Так может быть, и не стоило их тогда убивать, не стоило палить по бегущим? Пусть бы еще пожили, тем более что мы их собираемся воскресить. И что за этика такая странная — стрелять в спину тем, кто убегает, кто повержен? Что за призыв такой — добить? Гуманно ли? Но все это как-то легко и страстно пишется, насилие и произвол вроде бы не отменяют общего гуманистического пафоса. А как еще, спрашивается, «рваться вперед, чтоб брюки трещали в шагу»? Нет другого рецепта. Справедливости ради, отметим, что Маяковский пожертвовал только собой и своей поэзией — он никого не сдал в ЧК и если и уничтожил кого, то одного лишь себя.
Увидев связь коммунистической утопии с христианством (насколько справедливо — ему суждено было это проверить самому), Маяковский придумал для себя особенную трактовку происходящего с Россией. Такой трактовки не было ни у Пастернака, ни у Булгакова, ни у Блока, однако оторвать Маяковского от традиции (она была представлена в начале века самозваным апостольством, визионерством, кликушеством, шаманством, пророчеством и пр.) невозможно и не нужно. Маяковский — самопровозглашенный апостол в той же степени, что и Филонов, и Пастернак, и Блок, и Булгаков, и Бекман, и Петров-Водкин. Ему присущ общий набор свойств, возникающий при обращении к евангельской теме, — исследователю не стоит отвергать общих черт, возвеличивать одного в ущерб другим. Надо лишь уточнить, чем апостольство Маяковского отличалось от апостольства его коллег.
Отличие в следующем.
Маяковский ясно сформулировал для себя, что для служения людям потребны не слова, но дела. Или такие слова, которые являются делом. Проповеди Христа были бы менее достоверны, если бы Христос, в подтверждение слов, не исцелял больных, не спасал блудниц, не воскрешал из мертвых, не утешал падших. Одним словом, он не просто обещал нечто в будущем — но кое-что также делал сегодня. И его дела — часто опровергающие словесные и законодательные регламенты, как, например, исцеление в субботу, — и есть то главное, что он принес людям. Собственно, выражение «суббота для человека, а не человек для субботы»[123]

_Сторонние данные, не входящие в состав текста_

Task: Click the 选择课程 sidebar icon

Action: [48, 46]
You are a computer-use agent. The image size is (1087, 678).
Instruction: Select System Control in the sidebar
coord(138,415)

означает одно — не слова нужны, но дела. Даже если принять толстовскую трактовку Христа и лишить его божественной природы, останется человек, наделенный такой упорной волей, которая способна облегчать страдания и утешать скорбь и боль. Возможно, он был одаренный врач. Возможно, его утешения были столь искренними и страстными, что пробуждали в людях их внутренние силы. Очевидно, он столь истово старался отдать свою энергию людям, что эта энергия передавалась многим — и делала их более стойкими. Именно этой энергией он спас женщину от побиения камнями — то есть взял и спас от смерти. Это не декларация, это совершенное действие.Данную энергию можно определить как любовь — так ее определяет христианская традиция. Так же определял ее и Маяковский, который рассматривал любовь мужчины к женщине как частность общей, общечеловеческой энергии любви. Это совершенно в духе христианской доктрины — именно так, то есть отдавая свое тепло другим, намерен был жить поэт Маяковский.

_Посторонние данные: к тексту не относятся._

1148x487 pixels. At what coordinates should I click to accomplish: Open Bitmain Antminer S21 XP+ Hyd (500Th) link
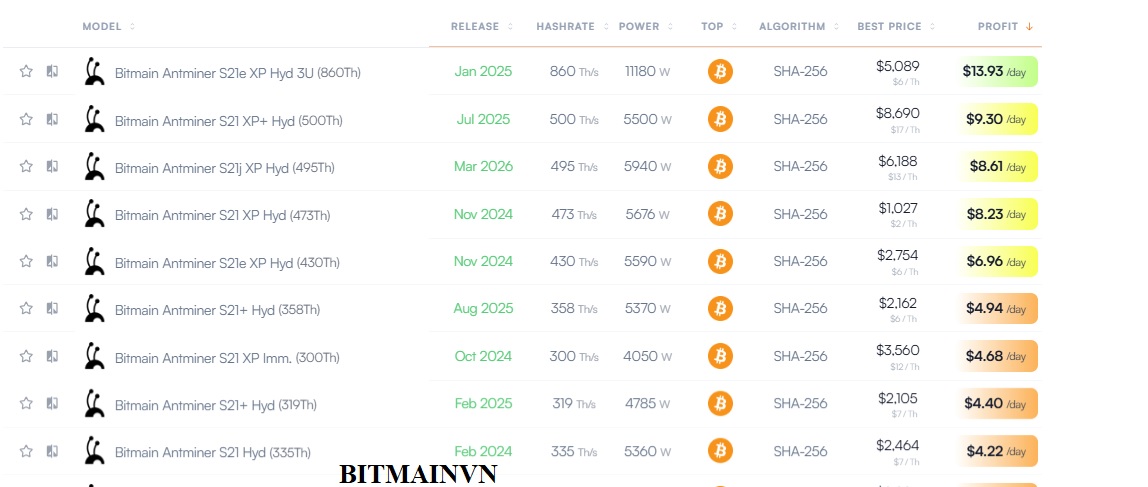click(x=228, y=121)
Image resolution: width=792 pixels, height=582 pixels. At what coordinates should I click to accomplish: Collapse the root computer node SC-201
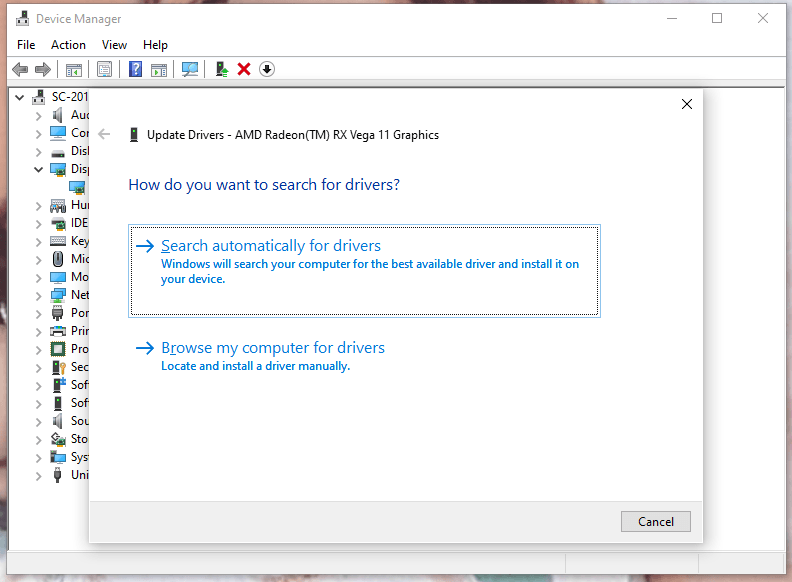tap(22, 98)
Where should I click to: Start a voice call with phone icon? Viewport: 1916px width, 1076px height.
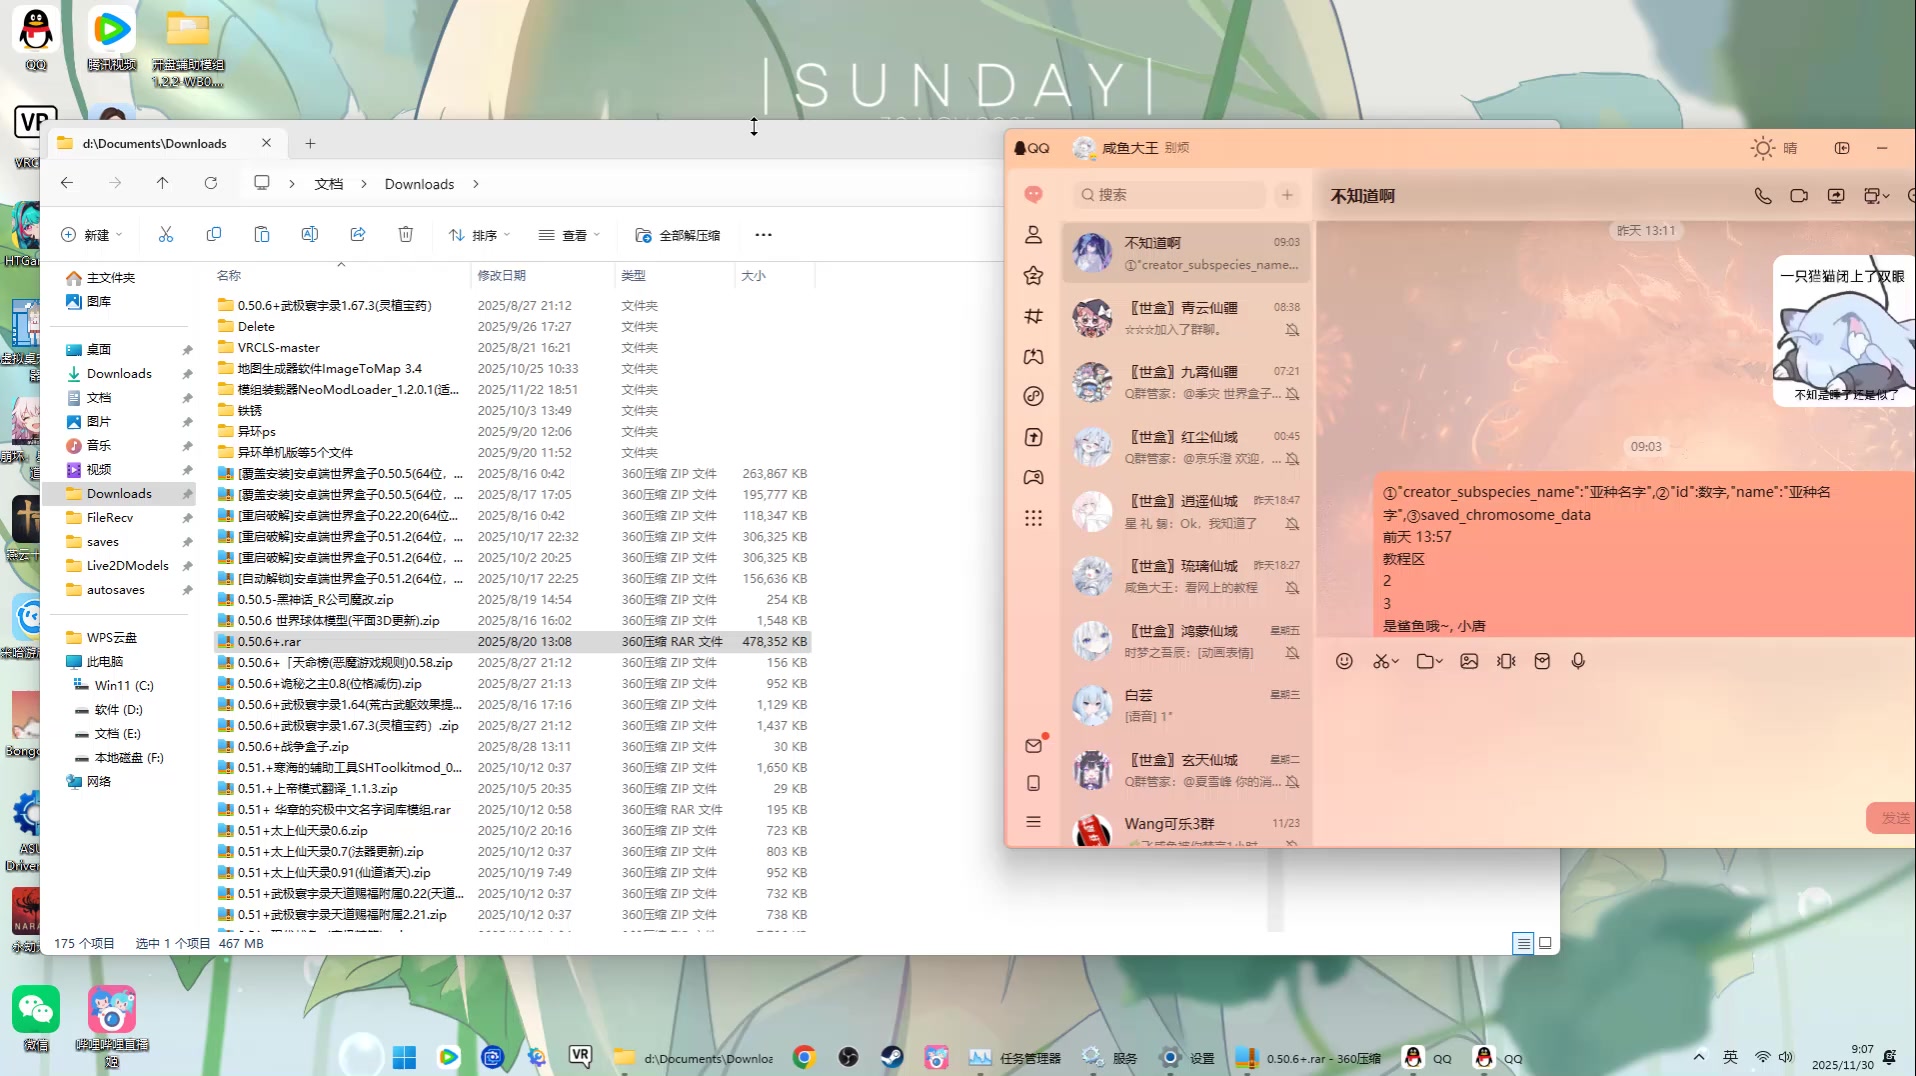pos(1762,196)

Очевидно, что сочинения стихов о собственном душевном состоянии или о своем неприятии толпы — для такого служения недостаточно. Мнить, что люди станут счастливее или здоровее оттого, что узнают, какой ты гордый и непонятый, — нелепо. Так же нелепо предполагать, что принесенная тобой в мир красота (если принять, что искусство — это красота) сделает здоровее больных и согреет замерзших. Когда вокруг много горя — искусства недостаточно. Требуются конкретные дела, такие очевидные поступки, как, например, работа Альберта Швейцера[124]

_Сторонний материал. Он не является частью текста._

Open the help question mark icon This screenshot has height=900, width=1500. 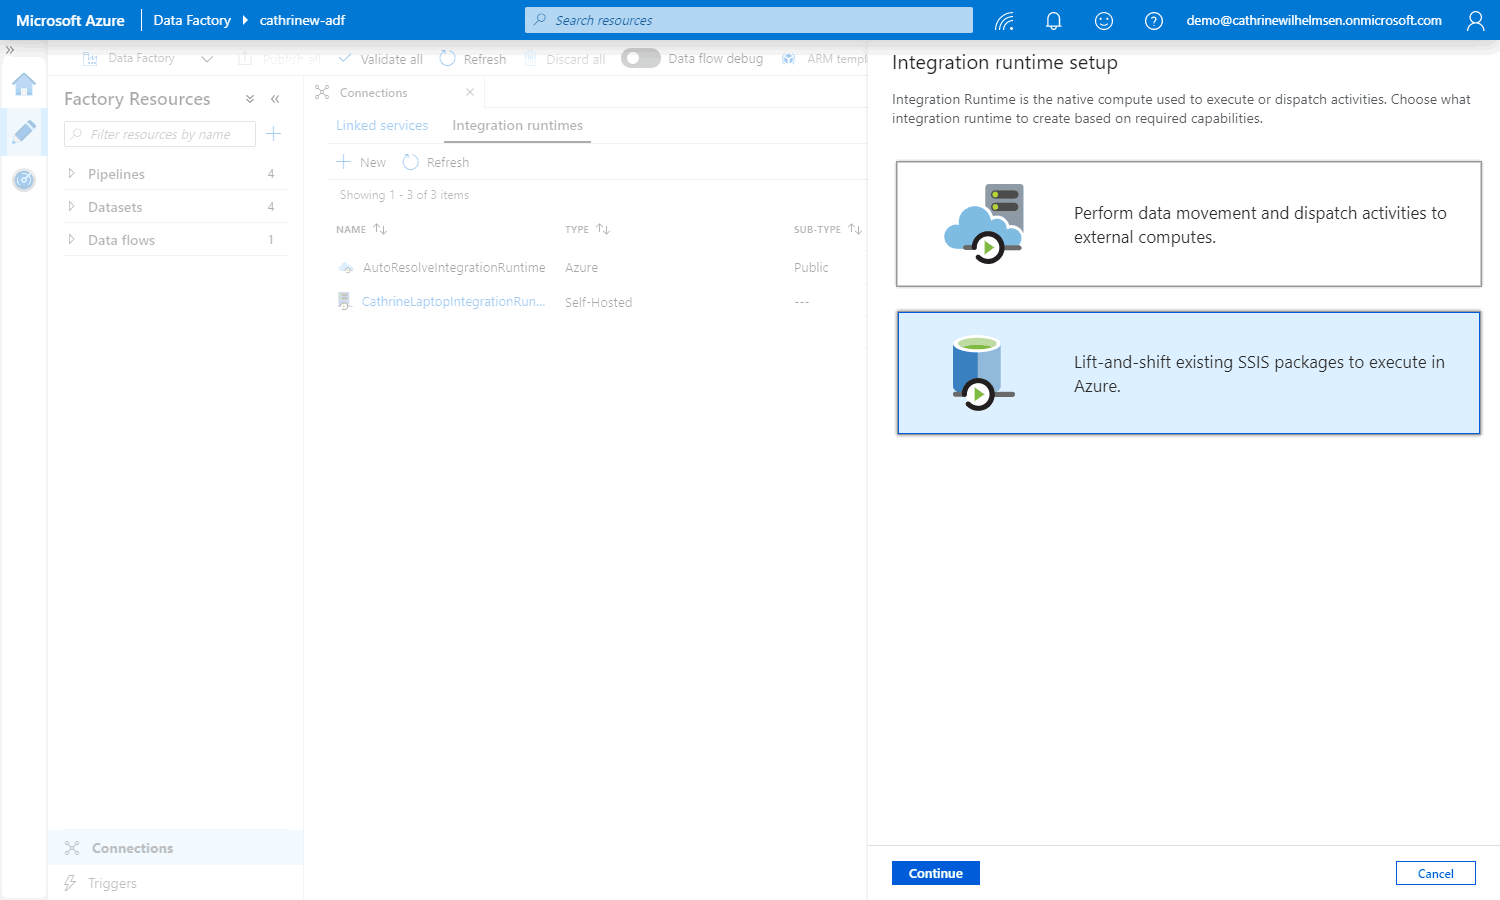point(1154,21)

врачом в черной Африке.Поэт на такой подвиг не способен — просто в силу специфики своей профессии. Очевидно, что должность поэта ставит человека вне нормальных социальных условий, он — существо уникальное, этим и интересен. Даже если он страдает, то страдает как-то по-особенному, не как прочие смертные. Собственно, этим и отличались все без исключения современники Маяковского, за это и претерпели от безжалостного режима. Они были обижены и оскорблены обществом, их исключительность была уязвлена. В награду за муки, их признали потомки — в числе прочего им простили растерянность, страх, непоследовательность, неряшливую жизнь. Здесь властвует тот самый закон поэтического иммунитета, той привилегии, от которой Маяковский решил отказаться. «Но что для меня было преимуществом, то ради Христа я почел тщетою», — говорит апостол Павел[125]
, и Маяковский поступил по его слову.Ранний Маяковский очень много обещал — но совершенно не представлял себе, как эти абстрактные обещания выполнить. Понятно, что он всем хочет счастья, готов призреть сирых, обличает богатых — но положения вещей это не меняет, это лишь описывает его гордую душу поэта. Чуда не происходит. Чудо случилось, когда он от поэзии отказался.